Ever boarded a matatu with a young woman, with a sick child, and looks like she is up to a long-distance journey and looks like her boda boda boyfriend or husband clobbered her and she is going back to her parents? The other day on a long-distance journey covering one half-breadth of the country, some young Kisii girl, from Mogonga, Bomachoge was traveling with her mother, a stroke victim. It was a pitiable sight and I wondered did she sign up for that when she was born. Did the mother sign up to get a stroke in order to 'burden' the daughter, taking care of her in a matatu? I tried to engage the girl, but she was curt in her responses and I left her alone. Not that I would have helped much.

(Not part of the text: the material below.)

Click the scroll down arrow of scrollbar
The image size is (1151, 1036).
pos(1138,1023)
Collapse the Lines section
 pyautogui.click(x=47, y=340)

When I see a man dressed in dirty jackets, sleeping in a treeless part of the park, under a scorching sun, I wonder what is going inside their heads. What keeps them going? At the same time, I think of someone who just sold a stash of heroin and somewhere in a Kilimani Airbnb with hot girls, having fun. That some people are able to live like gods in the world. And some suffer from the time they were born to die, which is something that rarely sits well with me. That I can leave a slice of pizza to throw in the wastebasket and someone somewhere is sleeping hungry sometimes bothers me. Something crazy is that some people are able to sit down, agonize about their lives and decide to end it, but we condemn them. It takes special courage to see how pointless life is and decide to end it there and then.

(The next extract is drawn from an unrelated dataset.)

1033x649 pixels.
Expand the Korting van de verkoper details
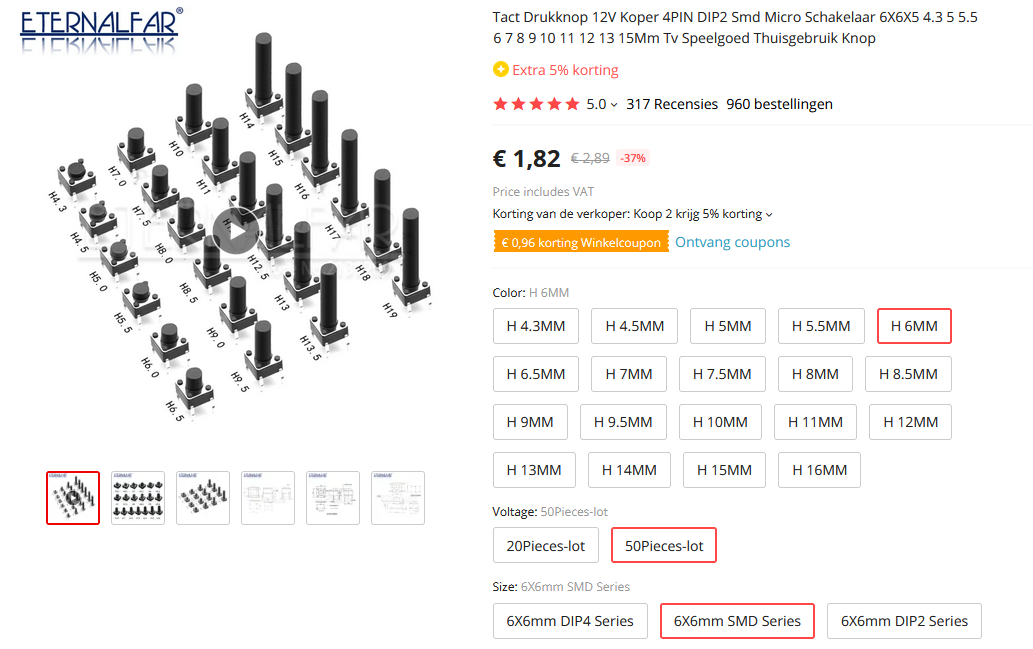click(x=769, y=215)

Earlier today, I was in a huge facility. Impressive. I wonder when it was built. I imagine it is men who are no longer here who built it. I told myself, whether I ever lived or I never lived, that facility would have been built. The SGR would have been built. KICC would have been built it. Sabina Joy would have been built. Great novels would have been written. Great music would have been made. I understood my smallness in the universe in a very Carl Sagan way. Nobody knows engineers at Boeing. Nobody who will drive on the expressway will know the men who you to build it. We don't know who built the pyramids. We don't care who Charles Dickens was. Maybe you enjoy Bach. Maybe Tupac rattles you. But that is just about it.
But overall, the human experience is an underwhelming thing.